• DIRECTIONS
Look for the word "umowy" in the material below. Copy each line that has it.
· · · ·
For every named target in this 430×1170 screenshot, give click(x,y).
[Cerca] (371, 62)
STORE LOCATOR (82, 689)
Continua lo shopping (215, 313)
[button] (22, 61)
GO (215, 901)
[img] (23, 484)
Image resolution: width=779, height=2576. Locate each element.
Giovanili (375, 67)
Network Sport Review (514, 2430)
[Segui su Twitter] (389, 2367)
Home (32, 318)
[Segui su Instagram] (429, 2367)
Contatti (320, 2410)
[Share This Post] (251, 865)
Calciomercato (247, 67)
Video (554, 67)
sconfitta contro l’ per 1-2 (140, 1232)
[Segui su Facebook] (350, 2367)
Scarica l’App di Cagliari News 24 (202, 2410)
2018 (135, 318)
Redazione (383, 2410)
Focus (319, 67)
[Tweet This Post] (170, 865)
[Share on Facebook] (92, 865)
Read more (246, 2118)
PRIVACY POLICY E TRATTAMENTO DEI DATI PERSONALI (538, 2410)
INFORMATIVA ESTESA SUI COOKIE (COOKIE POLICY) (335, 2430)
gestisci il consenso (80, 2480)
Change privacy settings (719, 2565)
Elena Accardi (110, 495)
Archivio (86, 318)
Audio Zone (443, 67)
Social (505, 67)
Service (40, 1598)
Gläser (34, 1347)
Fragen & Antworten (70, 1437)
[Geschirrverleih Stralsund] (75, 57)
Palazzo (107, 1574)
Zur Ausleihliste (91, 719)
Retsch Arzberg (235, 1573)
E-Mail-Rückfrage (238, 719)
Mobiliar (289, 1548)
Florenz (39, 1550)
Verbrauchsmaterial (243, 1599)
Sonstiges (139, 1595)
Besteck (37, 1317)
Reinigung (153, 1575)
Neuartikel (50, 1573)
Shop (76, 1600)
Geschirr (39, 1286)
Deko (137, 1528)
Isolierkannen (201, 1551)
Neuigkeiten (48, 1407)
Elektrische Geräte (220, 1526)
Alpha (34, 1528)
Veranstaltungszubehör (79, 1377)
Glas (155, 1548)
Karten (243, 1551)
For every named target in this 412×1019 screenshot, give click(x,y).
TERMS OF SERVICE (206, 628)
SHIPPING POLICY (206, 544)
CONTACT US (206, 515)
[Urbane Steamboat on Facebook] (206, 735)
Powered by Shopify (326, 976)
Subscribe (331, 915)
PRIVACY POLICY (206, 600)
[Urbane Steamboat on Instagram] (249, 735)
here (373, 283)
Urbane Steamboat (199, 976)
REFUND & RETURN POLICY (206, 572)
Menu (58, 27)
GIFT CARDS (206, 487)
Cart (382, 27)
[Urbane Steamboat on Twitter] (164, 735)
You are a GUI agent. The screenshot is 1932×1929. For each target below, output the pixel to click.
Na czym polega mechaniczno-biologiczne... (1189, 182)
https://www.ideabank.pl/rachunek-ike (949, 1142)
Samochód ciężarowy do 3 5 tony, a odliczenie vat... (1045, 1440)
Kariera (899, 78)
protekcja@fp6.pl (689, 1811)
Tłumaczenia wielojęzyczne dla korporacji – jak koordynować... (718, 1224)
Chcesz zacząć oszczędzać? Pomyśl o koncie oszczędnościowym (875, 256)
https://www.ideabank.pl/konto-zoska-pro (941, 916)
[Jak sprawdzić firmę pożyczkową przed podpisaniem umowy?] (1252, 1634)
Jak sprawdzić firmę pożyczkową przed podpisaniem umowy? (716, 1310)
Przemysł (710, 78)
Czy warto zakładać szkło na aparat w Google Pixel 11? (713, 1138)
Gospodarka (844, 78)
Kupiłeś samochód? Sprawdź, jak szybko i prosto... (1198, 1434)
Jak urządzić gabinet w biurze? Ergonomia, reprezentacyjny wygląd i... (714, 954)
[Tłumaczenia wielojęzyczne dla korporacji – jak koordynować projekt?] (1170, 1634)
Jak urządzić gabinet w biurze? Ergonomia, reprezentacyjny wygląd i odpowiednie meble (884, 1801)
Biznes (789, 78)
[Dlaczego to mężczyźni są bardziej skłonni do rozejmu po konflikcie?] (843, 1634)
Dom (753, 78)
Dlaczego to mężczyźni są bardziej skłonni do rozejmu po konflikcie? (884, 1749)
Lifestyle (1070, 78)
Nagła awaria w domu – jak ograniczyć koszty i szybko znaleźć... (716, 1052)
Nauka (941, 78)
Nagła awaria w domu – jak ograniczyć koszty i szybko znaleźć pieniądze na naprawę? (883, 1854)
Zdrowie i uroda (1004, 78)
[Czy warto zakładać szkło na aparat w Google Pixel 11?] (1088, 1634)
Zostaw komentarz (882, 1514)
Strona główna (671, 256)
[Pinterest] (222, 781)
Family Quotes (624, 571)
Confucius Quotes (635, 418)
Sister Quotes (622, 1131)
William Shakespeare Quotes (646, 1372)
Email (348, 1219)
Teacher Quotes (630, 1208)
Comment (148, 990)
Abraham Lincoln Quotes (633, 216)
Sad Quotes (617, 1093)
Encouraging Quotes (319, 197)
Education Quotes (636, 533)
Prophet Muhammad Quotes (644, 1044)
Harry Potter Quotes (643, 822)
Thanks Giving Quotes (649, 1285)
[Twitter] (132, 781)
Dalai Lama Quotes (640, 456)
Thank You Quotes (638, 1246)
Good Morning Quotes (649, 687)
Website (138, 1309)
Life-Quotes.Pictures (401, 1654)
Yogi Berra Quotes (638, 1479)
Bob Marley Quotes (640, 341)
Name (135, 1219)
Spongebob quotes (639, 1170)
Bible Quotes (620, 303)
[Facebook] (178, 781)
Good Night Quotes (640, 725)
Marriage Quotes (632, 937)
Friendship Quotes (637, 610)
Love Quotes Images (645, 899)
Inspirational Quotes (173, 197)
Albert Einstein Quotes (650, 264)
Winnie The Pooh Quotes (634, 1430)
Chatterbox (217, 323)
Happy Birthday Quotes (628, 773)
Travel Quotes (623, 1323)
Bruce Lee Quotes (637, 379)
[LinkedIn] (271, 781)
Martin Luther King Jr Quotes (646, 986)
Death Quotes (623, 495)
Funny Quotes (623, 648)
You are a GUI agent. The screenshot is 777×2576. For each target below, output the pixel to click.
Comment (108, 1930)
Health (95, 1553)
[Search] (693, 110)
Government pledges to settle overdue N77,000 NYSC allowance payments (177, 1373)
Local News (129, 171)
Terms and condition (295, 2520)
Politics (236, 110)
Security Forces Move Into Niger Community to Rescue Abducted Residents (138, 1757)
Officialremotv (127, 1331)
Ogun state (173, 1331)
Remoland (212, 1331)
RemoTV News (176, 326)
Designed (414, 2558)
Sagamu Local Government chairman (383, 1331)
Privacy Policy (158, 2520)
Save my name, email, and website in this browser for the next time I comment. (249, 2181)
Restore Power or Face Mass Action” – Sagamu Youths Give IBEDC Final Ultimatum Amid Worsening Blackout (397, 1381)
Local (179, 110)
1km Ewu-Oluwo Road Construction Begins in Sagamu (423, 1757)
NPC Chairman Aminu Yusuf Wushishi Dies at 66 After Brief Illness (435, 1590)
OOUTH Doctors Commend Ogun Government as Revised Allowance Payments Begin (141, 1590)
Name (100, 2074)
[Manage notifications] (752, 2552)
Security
· · · ·
• RESPONSE
[Jak sprawdzić firmę pożyczkową przed podpisaniem umowy?] (1252, 1634)
Jak sprawdzić firmę pożyczkową przed podpisaniem umowy? (716, 1310)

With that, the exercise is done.